_EXTRAIT_:
Un quart des recettes de ventes au numéro ne seront pas versées aux éditeurs au mois de janvier. L’année commence plutôt mal pour les éditeurs, à commencer par les plus petits et les plus fragiles. La faute à Presstalis le principal opérateur de la distribution de la presse française, notamment pour la presse d’information politique et générale (quotidiens, news magazines, hebdomadaires d’actualité, etc.), qui termine l’année 2017 avec un trou substantiel dans ses comptes : quelque 15 millions d’euros ! (Selon La correspondance de la presse).
Tout cela alors que le réseau de points de vente s’est encore réduit, à 23 450 en 2017, avec la disparition de 700 d’entre eux cette année-là. Pour prendre la mesure du problème, il faut se souvenir qu’au début des années 1990, selon le rapport du sénateur Jean Cluzel, 38 651 points de vente diffusaient la presse nationale, soit un recul de l’ordre de 40 %.
Les rumeurs d’un risque d’effondrement de la filière de distribution de la presse imprimée se font insistantes (L’Instant M, France Inter, 2 janvier 2018), alors que déjà en 2012 l’entreprise avait été sauvée de la faillite par une mobilisation exceptionnelle des éditeurs et de l’État.
Est-ce si grave docteur ? S’agit-il d’une singularité française ? Comment en est-on arrivé là ? La crise de l’ensemble de la filière de la distribution de la presse imprimée est plurifactorielle et ne saurait se limiter à la France.

_DONNÉES FOURNIES_:
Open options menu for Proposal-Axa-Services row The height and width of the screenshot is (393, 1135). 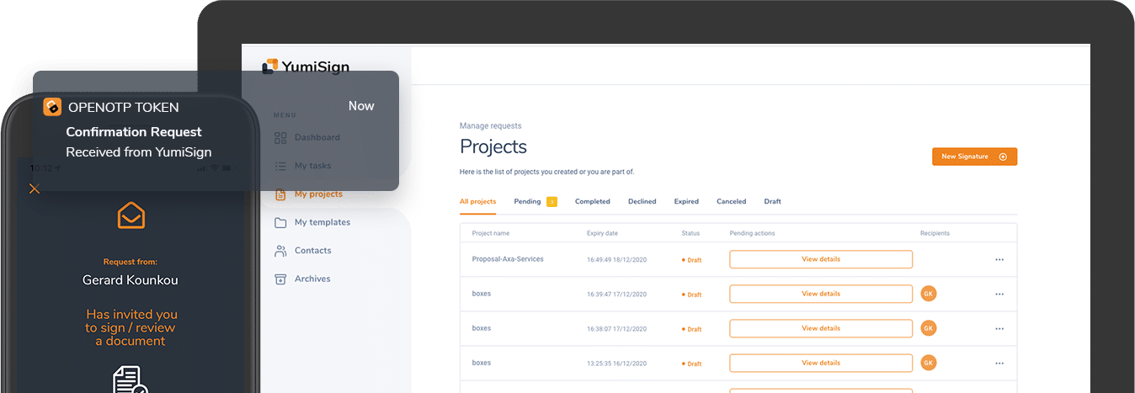[999, 260]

_CONSIGNES_:
a. D'après l'extrait sur la distribution de la presse, combien de points de vente ont disparu en 2017 ?
b. Donnez la suite de l'extrait sur la distribution de la presse imprimée, à partir de sa dernière phrase.
La liste n'est d'aucune utilité ici.

_RÉPONSES FINALES_:
a. 700 points de vente ont disparu en 2017.

b.
Il y a cependant dans la situation actuelle de Presstalis, quelques spécificités propres à la presse française et à son histoire. Pour en saisir les termes, il faut prendre le temps d’en examiner quelques points clés.
Baisse ininterrompue des ventes au numéro
Parmi tous les facteurs qui entrent en jeu dans les tensions que connaît la filière de la distribution de la presse, l’un surdétermine tous les autres, celui de l’effondrement des revenus du secteur de la presse imprimée et particulièrement des revenus tirés de la « vente au numéro » (en kiosque, en maison de la presse, etc.).
Pour ce qui est de la baisse globale des revenus de la presse imprimée deux chiffres suffisent à la résumer : en 2015 son chiffre d’affaires était de 8 millards d’Euros, alors que dix ans plus tôt il s’élevait à 11 millards. (Chiffres et statistiques, DGMIC.)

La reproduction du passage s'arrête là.